O diretor do Grupo JCN, o engenheiro agrônomo Kriss Corso, de 34 anos, gerencia 50 mil hectares de lavouras de soja, milho, algodão e café em Mato Grosso, Mato Grosso do Sul e São Paulo. Assumiu os negócios da família em 2008, quando tinha apenas 21 anos de idade e apostou na tríade sustentabilidade, tecnologia e digitalização. “No mundo em que estamos vivendo, adotar as boas práticas agrícolas é fundamental para os negócios. E temos tecnologias avançadas para fazer isso de forma simples”.
Nas áreas da JCN, tudo é rastreado, do combustível ao uso de insumos nas lavouras. Gradualmente, ele está substituindo os defensivos químicos pelos biológicos. Essa é a terceira safra produzida com produtos biológicos, voltados para controlar ataques de lagartas na soja e mariposas em algodão.

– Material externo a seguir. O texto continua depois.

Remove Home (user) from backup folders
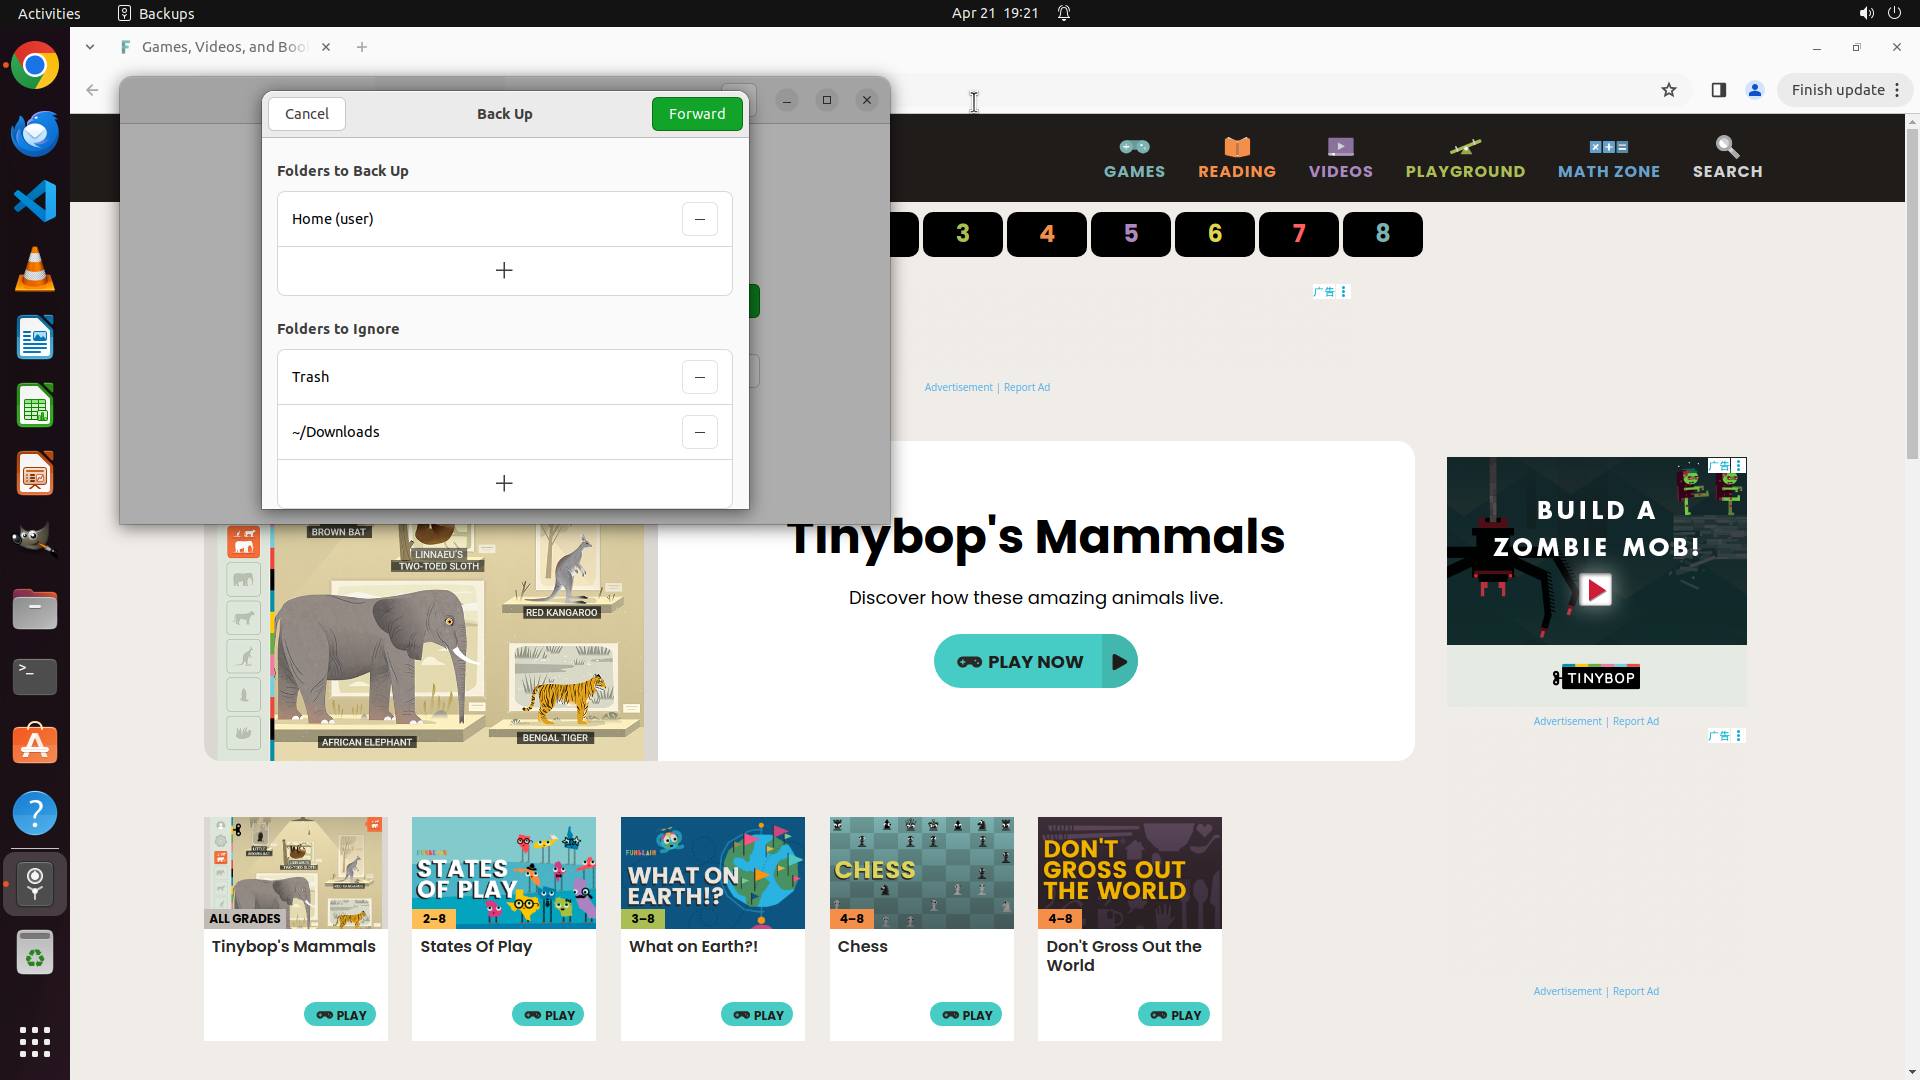Image resolution: width=1920 pixels, height=1080 pixels. coord(699,219)
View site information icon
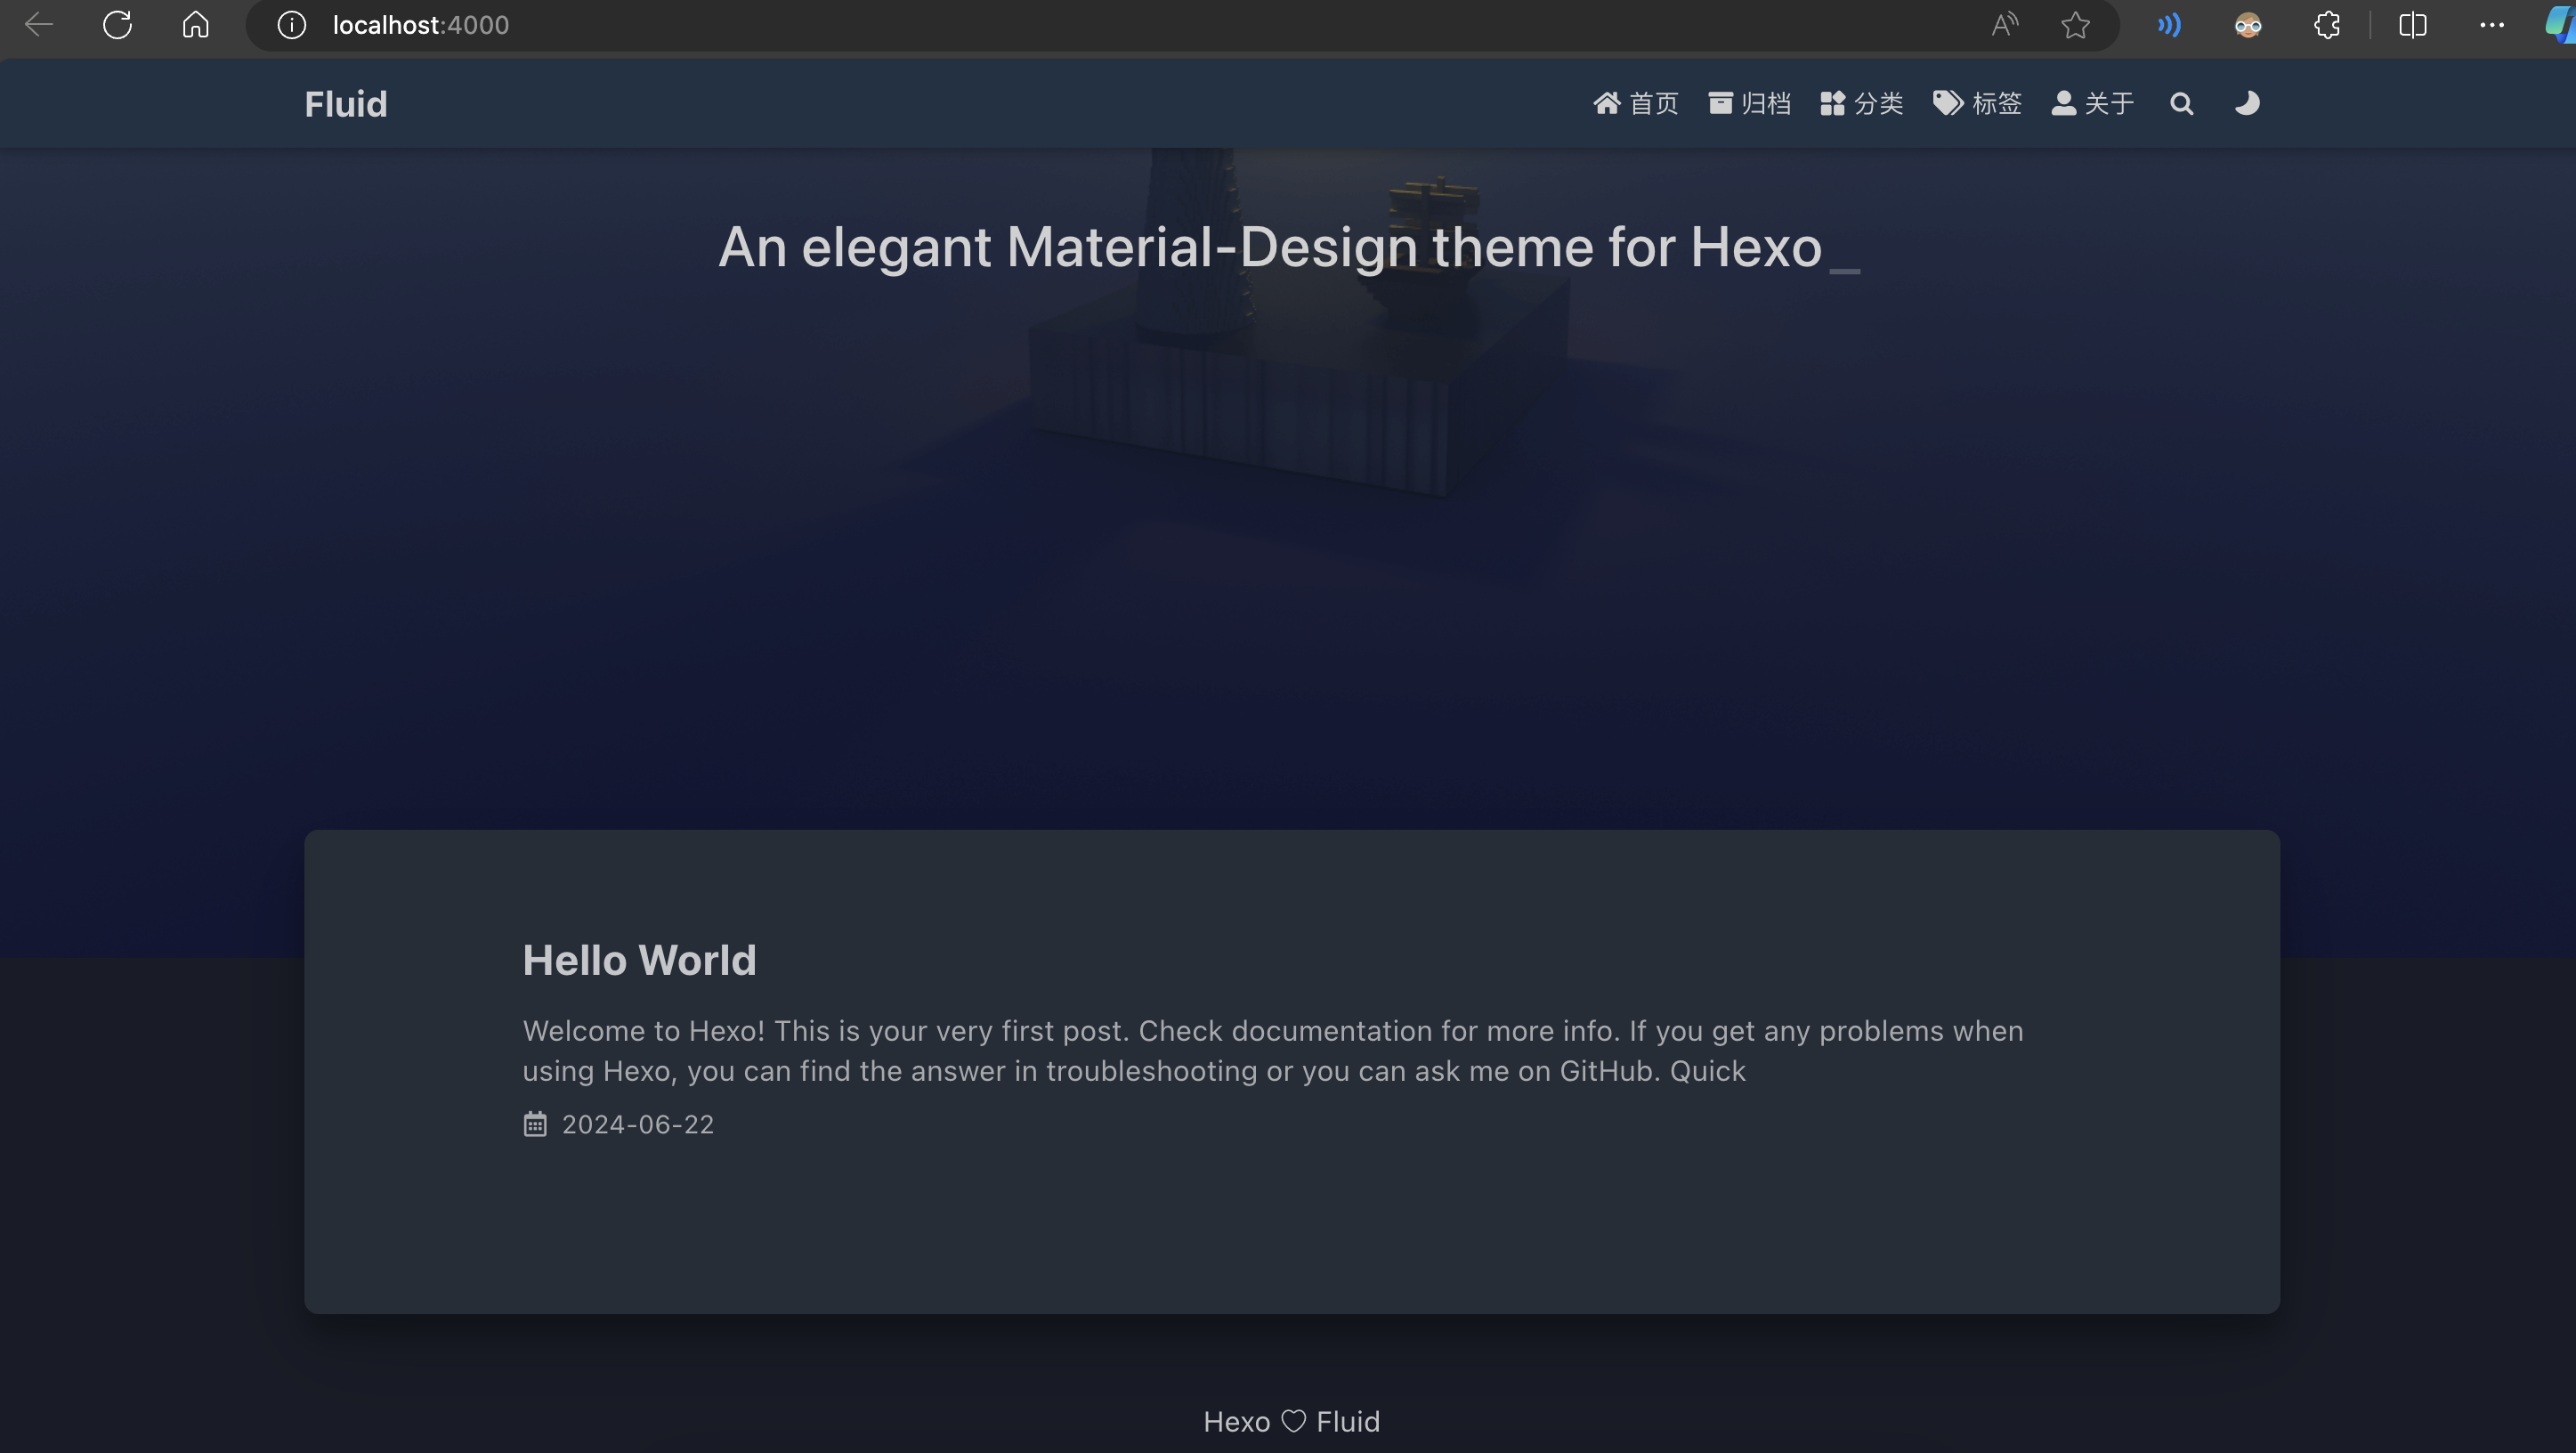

“Dá para você ver a diferença na lavoura porque o biológico é residual, ele fica lá por uns 20 dias e já reduzimos as aplicações convencionais em pelo menos 50% em todas as áreas”, disse o agricultor, que também cita o problema da resistência das pragas às moléculas químicas.
"Todo agricultor tá sentindo o problema. Há moléculas que estão perdendo a eficácia muito rápido e, se há uma forma de complementar o manejo, lançando mão de uma ferramenta que agride menos o meio ambiente e gera economia, então essa é a solução"
Kriss Corso, diretor do Grupo JCN
Corso calcula que, de modo geral, a utilização do controle biológico gerou uma economia de 20% com protetores de cultivo na safra corrente, mas que, para alcançar essa economia, foi preciso “enxergar lá na frente”. “Você tem de programar a eficiência para colher os frutos. A economia vem quando o produtor tem um amadurecimento, uma conscientização de todo o processo. Com as tecnologias disponíveis, é possível prever a iminência de uma praga e, simplesmente, não deixar o ataque acontecer. O manejo com o produto biológico é preventivo.”